Published June 24th, 2009
The Parental Shift: When parents can no longer live independently
By Jennifer Wake
Jim Burris traded his bike for an electric scooter Photo Wendy Scheck

One of the most difficult times in a child's life can be when a parent can no longer care for themselves. Not only are adult children faced with the task of finding care for elderly parents, handling finances, and dealing with existing housing, but they must start an awkward conversation that can shift the parent/child role.
Anne Rosenthal, a geriatric care manager at Eldercare Services, says to try to frame your discussions in a caring way, underscoring your concern for a parent, mentioning a problem you have noticed, and how your discussion is a way for you to gain peace of mind and to keep your parent safe.
Often adult children are alerted that there might be a problem when small changes start happening.
"Bills that go unpaid, throwing out important mail while keeping things like sweepstakes letters, personal hygiene changes (men going unshaven and women forgetting hair appointments), forgetting things like doctor's appointments or mixing up dosages of medication are the most common red flags," says Rosenthal.

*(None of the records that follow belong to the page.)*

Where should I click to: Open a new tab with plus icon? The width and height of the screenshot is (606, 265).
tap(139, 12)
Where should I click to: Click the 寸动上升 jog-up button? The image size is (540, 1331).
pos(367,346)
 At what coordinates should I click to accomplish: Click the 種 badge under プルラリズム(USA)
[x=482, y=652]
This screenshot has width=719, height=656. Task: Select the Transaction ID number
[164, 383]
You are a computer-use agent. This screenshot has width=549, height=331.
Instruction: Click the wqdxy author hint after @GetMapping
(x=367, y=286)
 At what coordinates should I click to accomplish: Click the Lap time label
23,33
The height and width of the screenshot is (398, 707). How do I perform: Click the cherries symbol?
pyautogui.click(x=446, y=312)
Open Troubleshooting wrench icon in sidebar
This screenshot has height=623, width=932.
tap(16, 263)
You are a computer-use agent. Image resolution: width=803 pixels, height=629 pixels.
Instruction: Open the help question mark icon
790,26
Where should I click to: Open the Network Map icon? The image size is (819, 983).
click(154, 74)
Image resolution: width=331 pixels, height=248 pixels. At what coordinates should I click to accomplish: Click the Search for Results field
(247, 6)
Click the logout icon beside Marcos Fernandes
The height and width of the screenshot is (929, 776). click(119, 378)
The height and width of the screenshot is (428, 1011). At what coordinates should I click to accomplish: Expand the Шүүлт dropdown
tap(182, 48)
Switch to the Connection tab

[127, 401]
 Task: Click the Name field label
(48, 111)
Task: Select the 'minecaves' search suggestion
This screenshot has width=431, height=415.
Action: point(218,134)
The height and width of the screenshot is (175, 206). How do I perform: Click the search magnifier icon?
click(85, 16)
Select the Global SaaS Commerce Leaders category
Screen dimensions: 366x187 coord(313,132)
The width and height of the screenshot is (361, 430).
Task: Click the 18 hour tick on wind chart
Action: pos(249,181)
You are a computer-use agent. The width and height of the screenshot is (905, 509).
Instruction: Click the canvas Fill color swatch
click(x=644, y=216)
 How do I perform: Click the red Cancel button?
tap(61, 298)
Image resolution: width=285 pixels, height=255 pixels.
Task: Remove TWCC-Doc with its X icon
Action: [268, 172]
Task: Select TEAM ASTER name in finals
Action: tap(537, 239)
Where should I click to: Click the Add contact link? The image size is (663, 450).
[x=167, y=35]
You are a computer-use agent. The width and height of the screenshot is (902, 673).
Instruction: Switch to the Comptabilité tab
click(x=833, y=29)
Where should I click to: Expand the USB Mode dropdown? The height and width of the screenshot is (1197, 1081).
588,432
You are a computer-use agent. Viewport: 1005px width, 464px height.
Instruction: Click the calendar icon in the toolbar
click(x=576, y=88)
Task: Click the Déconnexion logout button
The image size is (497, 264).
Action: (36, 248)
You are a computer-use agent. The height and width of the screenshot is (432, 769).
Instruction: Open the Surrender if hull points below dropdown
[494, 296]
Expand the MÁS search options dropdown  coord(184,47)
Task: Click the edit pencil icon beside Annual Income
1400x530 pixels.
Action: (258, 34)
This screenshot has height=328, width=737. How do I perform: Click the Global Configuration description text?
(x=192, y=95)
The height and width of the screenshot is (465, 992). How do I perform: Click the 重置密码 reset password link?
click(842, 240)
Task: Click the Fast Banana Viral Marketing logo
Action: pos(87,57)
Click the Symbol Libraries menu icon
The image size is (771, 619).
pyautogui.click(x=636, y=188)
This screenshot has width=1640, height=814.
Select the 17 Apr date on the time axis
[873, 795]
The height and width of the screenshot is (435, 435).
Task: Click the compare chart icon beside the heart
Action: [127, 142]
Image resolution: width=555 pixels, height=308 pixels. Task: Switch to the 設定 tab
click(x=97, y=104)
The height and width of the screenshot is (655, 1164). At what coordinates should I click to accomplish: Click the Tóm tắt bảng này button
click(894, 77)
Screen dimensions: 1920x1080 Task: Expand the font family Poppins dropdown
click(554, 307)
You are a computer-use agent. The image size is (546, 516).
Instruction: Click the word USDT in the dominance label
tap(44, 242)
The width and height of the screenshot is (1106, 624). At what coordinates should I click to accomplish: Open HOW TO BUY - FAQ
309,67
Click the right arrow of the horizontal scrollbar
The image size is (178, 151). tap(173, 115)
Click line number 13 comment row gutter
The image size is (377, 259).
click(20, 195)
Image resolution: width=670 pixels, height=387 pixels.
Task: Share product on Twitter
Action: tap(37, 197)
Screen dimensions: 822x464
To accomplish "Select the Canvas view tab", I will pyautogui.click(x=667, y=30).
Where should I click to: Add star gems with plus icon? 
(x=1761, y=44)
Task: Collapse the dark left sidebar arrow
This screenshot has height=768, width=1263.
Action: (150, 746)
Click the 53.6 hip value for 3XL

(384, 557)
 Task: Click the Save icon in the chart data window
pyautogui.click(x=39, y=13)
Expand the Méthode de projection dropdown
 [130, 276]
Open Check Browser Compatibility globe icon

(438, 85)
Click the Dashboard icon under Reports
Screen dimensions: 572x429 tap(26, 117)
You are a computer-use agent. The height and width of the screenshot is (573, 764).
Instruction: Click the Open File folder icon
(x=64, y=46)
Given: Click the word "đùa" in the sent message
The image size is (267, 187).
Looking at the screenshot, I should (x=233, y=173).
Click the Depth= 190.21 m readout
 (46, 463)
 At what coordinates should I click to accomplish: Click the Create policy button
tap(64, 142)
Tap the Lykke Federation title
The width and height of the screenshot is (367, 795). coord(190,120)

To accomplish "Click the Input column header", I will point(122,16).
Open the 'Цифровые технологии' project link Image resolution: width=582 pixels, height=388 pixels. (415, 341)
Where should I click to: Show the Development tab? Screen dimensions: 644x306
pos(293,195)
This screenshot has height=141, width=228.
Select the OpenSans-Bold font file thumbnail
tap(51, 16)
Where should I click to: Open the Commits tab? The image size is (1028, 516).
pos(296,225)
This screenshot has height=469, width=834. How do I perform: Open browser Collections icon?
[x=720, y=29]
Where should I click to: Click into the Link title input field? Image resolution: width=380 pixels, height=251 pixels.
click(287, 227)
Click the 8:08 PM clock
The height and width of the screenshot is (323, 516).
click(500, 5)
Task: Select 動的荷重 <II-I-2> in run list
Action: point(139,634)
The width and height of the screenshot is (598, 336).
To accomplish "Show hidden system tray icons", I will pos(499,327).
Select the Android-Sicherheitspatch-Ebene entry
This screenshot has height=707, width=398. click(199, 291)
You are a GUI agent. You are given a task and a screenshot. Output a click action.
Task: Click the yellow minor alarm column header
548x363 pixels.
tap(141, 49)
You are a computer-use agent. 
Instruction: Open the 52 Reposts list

Changes in mobility or a sudden illness are another catalyst.
Jim Burris, 89, had lived in Lafayette with his wife, Lois, for 56 years. An avid cyclist who even cycled 80 miles when he was 80 years old, Burris took a fall from his bike and could no longer keep his balance. With his wife ill, his children approached the couple about assisted living.
"Our kids gave us a good outline of the way things were going," Burris says. "The kids knew about assisted living programs and we'd go to different facilities and have lunch."
Burris and his wife moved to Aegis of Moraga two years ago, and although his wife has since passed away, Burris now spends a lot of time gardening, singing in the chorus, and trekking in his scooter (which he traded for his bicycle after he could no longer ride).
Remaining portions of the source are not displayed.